======== Data extract

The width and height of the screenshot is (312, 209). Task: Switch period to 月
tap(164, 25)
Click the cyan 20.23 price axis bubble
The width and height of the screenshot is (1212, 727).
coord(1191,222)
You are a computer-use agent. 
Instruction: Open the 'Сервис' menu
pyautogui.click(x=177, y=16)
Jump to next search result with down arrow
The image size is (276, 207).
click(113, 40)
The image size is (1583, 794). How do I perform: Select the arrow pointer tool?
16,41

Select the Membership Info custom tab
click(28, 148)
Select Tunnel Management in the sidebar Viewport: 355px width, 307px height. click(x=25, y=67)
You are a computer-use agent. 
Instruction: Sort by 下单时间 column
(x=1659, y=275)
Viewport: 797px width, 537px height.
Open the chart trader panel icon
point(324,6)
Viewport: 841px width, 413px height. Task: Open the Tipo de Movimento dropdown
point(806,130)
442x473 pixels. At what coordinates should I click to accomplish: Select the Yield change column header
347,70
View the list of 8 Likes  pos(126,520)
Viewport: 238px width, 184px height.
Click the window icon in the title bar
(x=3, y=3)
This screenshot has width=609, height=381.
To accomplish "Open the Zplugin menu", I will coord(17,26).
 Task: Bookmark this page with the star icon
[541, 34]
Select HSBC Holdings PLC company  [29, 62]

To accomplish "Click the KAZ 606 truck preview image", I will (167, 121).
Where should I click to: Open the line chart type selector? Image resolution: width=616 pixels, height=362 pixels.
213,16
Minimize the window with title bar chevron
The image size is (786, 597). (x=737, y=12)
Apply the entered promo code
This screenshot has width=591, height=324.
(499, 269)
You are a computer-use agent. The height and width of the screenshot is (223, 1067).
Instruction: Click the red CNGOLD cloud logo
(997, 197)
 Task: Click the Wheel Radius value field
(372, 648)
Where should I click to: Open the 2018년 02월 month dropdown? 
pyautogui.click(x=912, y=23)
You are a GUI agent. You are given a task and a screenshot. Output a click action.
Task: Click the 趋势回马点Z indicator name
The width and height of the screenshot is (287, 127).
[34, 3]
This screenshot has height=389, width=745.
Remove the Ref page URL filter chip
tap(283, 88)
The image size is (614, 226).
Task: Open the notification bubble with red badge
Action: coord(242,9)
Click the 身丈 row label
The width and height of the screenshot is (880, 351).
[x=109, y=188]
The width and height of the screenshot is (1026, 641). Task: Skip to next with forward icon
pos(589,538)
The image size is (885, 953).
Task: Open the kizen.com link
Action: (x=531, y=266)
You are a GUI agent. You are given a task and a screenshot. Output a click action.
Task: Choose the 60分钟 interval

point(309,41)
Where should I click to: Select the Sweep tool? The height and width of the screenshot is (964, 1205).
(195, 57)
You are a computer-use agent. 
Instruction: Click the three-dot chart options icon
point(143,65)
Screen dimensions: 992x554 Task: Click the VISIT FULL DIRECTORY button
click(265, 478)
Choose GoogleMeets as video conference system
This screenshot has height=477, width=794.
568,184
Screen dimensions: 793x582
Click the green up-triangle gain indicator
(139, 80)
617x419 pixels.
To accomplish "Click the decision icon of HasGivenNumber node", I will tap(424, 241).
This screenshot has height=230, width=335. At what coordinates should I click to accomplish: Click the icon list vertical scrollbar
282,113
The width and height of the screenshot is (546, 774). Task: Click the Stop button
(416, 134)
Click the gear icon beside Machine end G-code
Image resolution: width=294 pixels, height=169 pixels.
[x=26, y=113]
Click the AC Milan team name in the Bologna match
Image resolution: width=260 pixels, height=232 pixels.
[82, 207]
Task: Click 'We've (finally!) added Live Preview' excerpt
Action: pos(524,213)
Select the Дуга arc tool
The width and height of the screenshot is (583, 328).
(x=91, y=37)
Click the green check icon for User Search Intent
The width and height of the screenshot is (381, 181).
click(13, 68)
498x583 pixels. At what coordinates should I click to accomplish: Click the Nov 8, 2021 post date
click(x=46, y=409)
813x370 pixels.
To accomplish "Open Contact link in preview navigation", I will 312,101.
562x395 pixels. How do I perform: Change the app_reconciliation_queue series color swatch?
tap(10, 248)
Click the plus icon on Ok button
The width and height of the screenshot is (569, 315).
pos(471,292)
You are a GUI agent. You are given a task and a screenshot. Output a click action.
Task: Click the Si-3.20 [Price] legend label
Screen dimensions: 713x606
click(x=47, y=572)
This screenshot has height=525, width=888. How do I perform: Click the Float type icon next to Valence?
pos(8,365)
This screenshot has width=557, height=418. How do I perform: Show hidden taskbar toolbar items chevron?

================

-- What the task asks --
Each entry above should be output again, precisely as given.

-- Result of this exercise --
The width and height of the screenshot is (312, 209). Task: Switch period to 月
tap(164, 25)
Click the cyan 20.23 price axis bubble
The width and height of the screenshot is (1212, 727).
coord(1191,222)
You are a computer-use agent. 
Instruction: Open the 'Сервис' menu
pyautogui.click(x=177, y=16)
Jump to next search result with down arrow
The image size is (276, 207).
click(113, 40)
The image size is (1583, 794). How do I perform: Select the arrow pointer tool?
16,41

Select the Membership Info custom tab
click(28, 148)
Select Tunnel Management in the sidebar Viewport: 355px width, 307px height. click(x=25, y=67)
You are a computer-use agent. 
Instruction: Sort by 下单时间 column
(x=1659, y=275)
Viewport: 797px width, 537px height.
Open the chart trader panel icon
point(324,6)
Viewport: 841px width, 413px height. Task: Open the Tipo de Movimento dropdown
point(806,130)
442x473 pixels. At what coordinates should I click to accomplish: Select the Yield change column header
347,70
View the list of 8 Likes  pos(126,520)
Viewport: 238px width, 184px height.
Click the window icon in the title bar
(x=3, y=3)
This screenshot has width=609, height=381.
To accomplish "Open the Zplugin menu", I will coord(17,26).
 Task: Bookmark this page with the star icon
[541, 34]
Select HSBC Holdings PLC company  [29, 62]

To accomplish "Click the KAZ 606 truck preview image", I will (167, 121).
Where should I click to: Open the line chart type selector? Image resolution: width=616 pixels, height=362 pixels.
213,16
Minimize the window with title bar chevron
The image size is (786, 597). (x=737, y=12)
Apply the entered promo code
This screenshot has width=591, height=324.
(499, 269)
You are a computer-use agent. The height and width of the screenshot is (223, 1067).
Instruction: Click the red CNGOLD cloud logo
(997, 197)
 Task: Click the Wheel Radius value field
(372, 648)
Where should I click to: Open the 2018년 02월 month dropdown? 
pyautogui.click(x=912, y=23)
You are a GUI agent. You are given a task and a screenshot. Output a click action.
Task: Click the 趋势回马点Z indicator name
The width and height of the screenshot is (287, 127).
[34, 3]
This screenshot has height=389, width=745.
Remove the Ref page URL filter chip
tap(283, 88)
The image size is (614, 226).
Task: Open the notification bubble with red badge
Action: coord(242,9)
Click the 身丈 row label
The width and height of the screenshot is (880, 351).
[x=109, y=188]
The width and height of the screenshot is (1026, 641). Task: Skip to next with forward icon
pos(589,538)
The image size is (885, 953).
Task: Open the kizen.com link
Action: (x=531, y=266)
You are a GUI agent. You are given a task and a screenshot. Output a click action.
Task: Choose the 60分钟 interval

point(309,41)
Where should I click to: Select the Sweep tool? The height and width of the screenshot is (964, 1205).
(195, 57)
You are a computer-use agent. 
Instruction: Click the three-dot chart options icon
point(143,65)
Screen dimensions: 992x554 Task: Click the VISIT FULL DIRECTORY button
click(265, 478)
Choose GoogleMeets as video conference system
This screenshot has height=477, width=794.
568,184
Screen dimensions: 793x582
Click the green up-triangle gain indicator
(139, 80)
617x419 pixels.
To accomplish "Click the decision icon of HasGivenNumber node", I will tap(424, 241).
This screenshot has height=230, width=335. At what coordinates should I click to accomplish: Click the icon list vertical scrollbar
282,113
The width and height of the screenshot is (546, 774). Task: Click the Stop button
(416, 134)
Click the gear icon beside Machine end G-code
Image resolution: width=294 pixels, height=169 pixels.
[x=26, y=113]
Click the AC Milan team name in the Bologna match
Image resolution: width=260 pixels, height=232 pixels.
[82, 207]
Task: Click 'We've (finally!) added Live Preview' excerpt
Action: pos(524,213)
Select the Дуга arc tool
The width and height of the screenshot is (583, 328).
(x=91, y=37)
Click the green check icon for User Search Intent
The width and height of the screenshot is (381, 181).
click(13, 68)
498x583 pixels. At what coordinates should I click to accomplish: Click the Nov 8, 2021 post date
click(x=46, y=409)
813x370 pixels.
To accomplish "Open Contact link in preview navigation", I will 312,101.
562x395 pixels. How do I perform: Change the app_reconciliation_queue series color swatch?
tap(10, 248)
Click the plus icon on Ok button
The width and height of the screenshot is (569, 315).
pos(471,292)
You are a GUI agent. You are given a task and a screenshot. Output a click action.
Task: Click the Si-3.20 [Price] legend label
Screen dimensions: 713x606
click(x=47, y=572)
This screenshot has height=525, width=888. How do I perform: Click the Float type icon next to Valence?
pos(8,365)
This screenshot has width=557, height=418. How do I perform: Show hidden taskbar toolbar items chevron?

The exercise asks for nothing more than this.